Central Markets, Fish and Meat Markets settled along the Thu Bon River in the Unesco Heritage town of Hoi An. A fascinating place to visit for an authentic experience of fresh produce sales, straight from the farmers.
When you are in Hoi An, do as the locals do! Get up early and enjoy the peacefulness of this small town before the busloads of tourist hit the old centre.
Hoi An is on the World Heritage list from UNESCO and therefore the old town is not prone to modernisation, billboards or advertising signage. When you walk through town early mornings, you get a sense of how live used to be in this old trading place. No signs of tourist, just me and the locals.
Get up at sunrise, bring your camera and smile to get the best pictures. Morning light is best for some beautiful pictures and with your smile you get away from accidentally taking a shot from a local or two.

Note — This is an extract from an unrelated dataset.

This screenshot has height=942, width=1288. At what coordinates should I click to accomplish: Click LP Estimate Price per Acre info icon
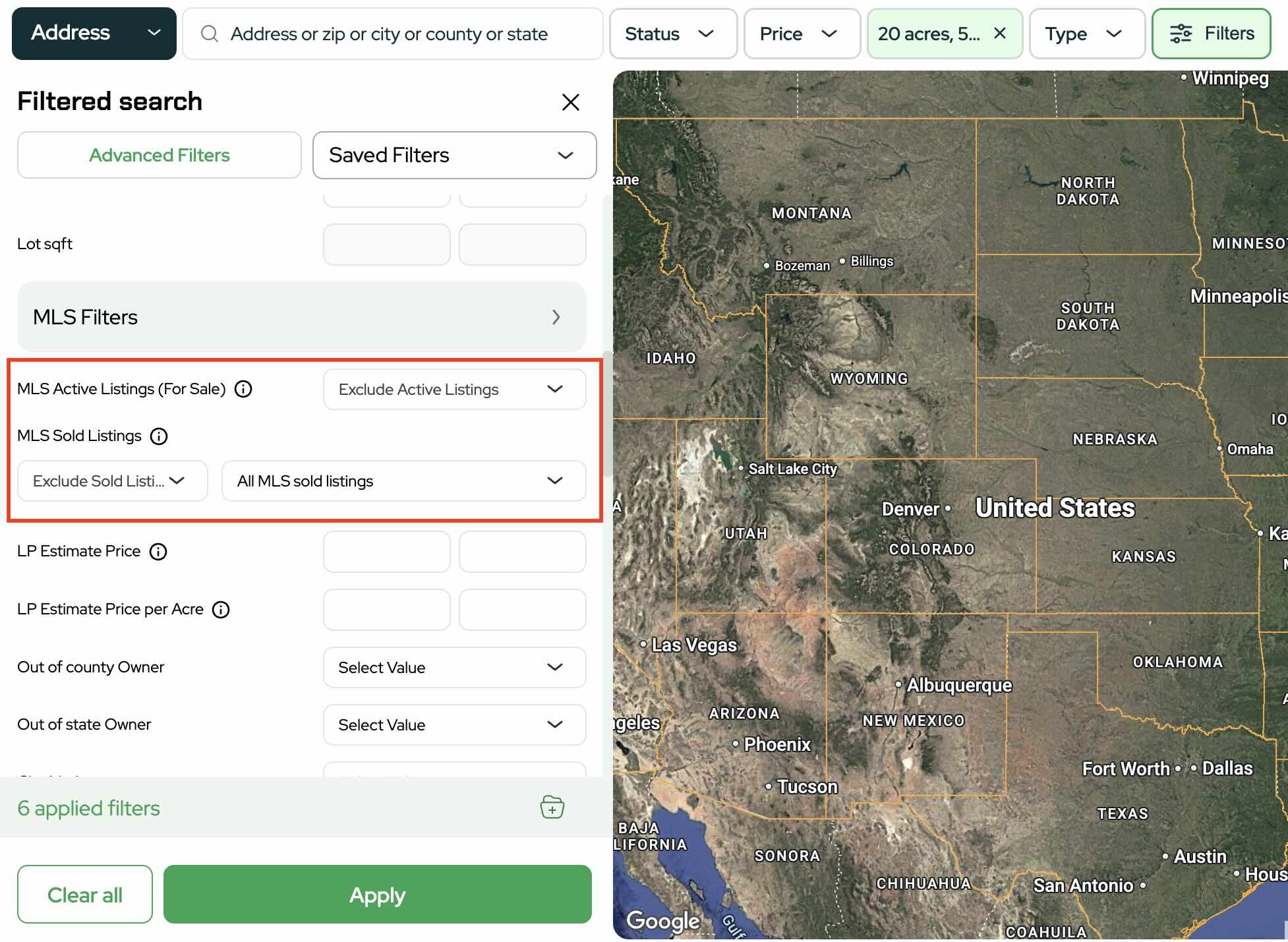coord(221,609)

I usually just sit down at a junction or square and observe what is happening around me. Watch farmers cycling or walking by with their baskets full of fresh produce. Watch locals opening their doors and windows, swiping the doorstep of their shop, doing their morning prayer.
I first visited Hoi An in 1998. Back then Vietnam just opened its borders for foreign tourist and travel was limited to some coastal towns and Dalat only. Limited travel to Sapa and the Mekong Delta was only possible when you booked with a government travel guide.
When we visited Hoi An, there were only a handful options of private hostels to stay and even less places to eat. There was the odd tailor in town and the island of An Hoi where todays night markets are held was farm land.
When I first did an early morning walk, I was astonished by how quiet the town is compared to the tourist scene of the night before. You really get the opportunity to get those out of the book pictures from the bridge, temples, lovely houses and little streets. Even a picture of the main road along the water only captures a few locals if you wait for the right moment.
Some of the temples open their gates early and you can respectfully walk around. It’s so peaceful that you can almost cut air with a knife. Sit down and inhale the tranquillity.
The Hoi An market is divided into 3 main sections, a covered market for seafood, meat and other fresh produce, a street section, and the market hall.
The covered market area, closest to the water side is where it is the liveliest. Fresh means fresh, fish is brought in by small boats and sold directly on the water’s edge. Big blocks of ice are caried in to keep the fish fresh and don’t be surprised when some species are still flipping their teals. The fish mongers are working hard to sell there produce quickly. Be respectful when you walk around and remember that this is their daily job. Other parts of the covered area are reserved for fresh meat, eggs and live birds. You will find all sorts of cuts, and in good Asian tradition all parts of the animal are sold for consumption. This is the part of the market where you need a strong stomach, but if nothing else, it is a good eye-opener for your kids too.
The street section is mainly dedicated to fresh fruit, vegetables and the odd stall selling hot coffee or local specialities. Vendors display their wares on blankets, carefully stacking the goods to appeal to customers. This part of the market starts early morning and goes on until about 11, although most vendors leave earlier. By then there are simply to many tourists walking around and the road needs to clear. I love this part of the market for its great photo opportunities. Especially in the morning when the sun light has a nice angle and the light is not to bright. Sit down somewhere on the pavement in between stalls and wait for the right picture opportunity. There is so much happening around you, you will get your shot.
The market hall is divided into 4 sections. The section closest to the open market area is dedicated to fresh meat and start and finish a little later than the meat section in the covered area. You will also find the best noodles sold here, colourful variations to please the eye. The middle part of the market hall is dedicated to little shops selling household articles, incense, tea and herbs. These little shops are open till the afternoon, locking up their wares at night. The market section furthest away from the water is my favourite spot for breakfast and lunch. This is where you find food stalls, usually specialised in one or two dishes only. Sit-down with the locals and enjoy a Hoi An special “Cao Lau” Noodle, Vietnamese coffee or fresh salad, prepared right in front of you.
The outer area of the market hall is dedicated to some larger shops selling crockery, baskets and other household items. Over the few years that we have visited Vietnam we have collected a beautiful dining set.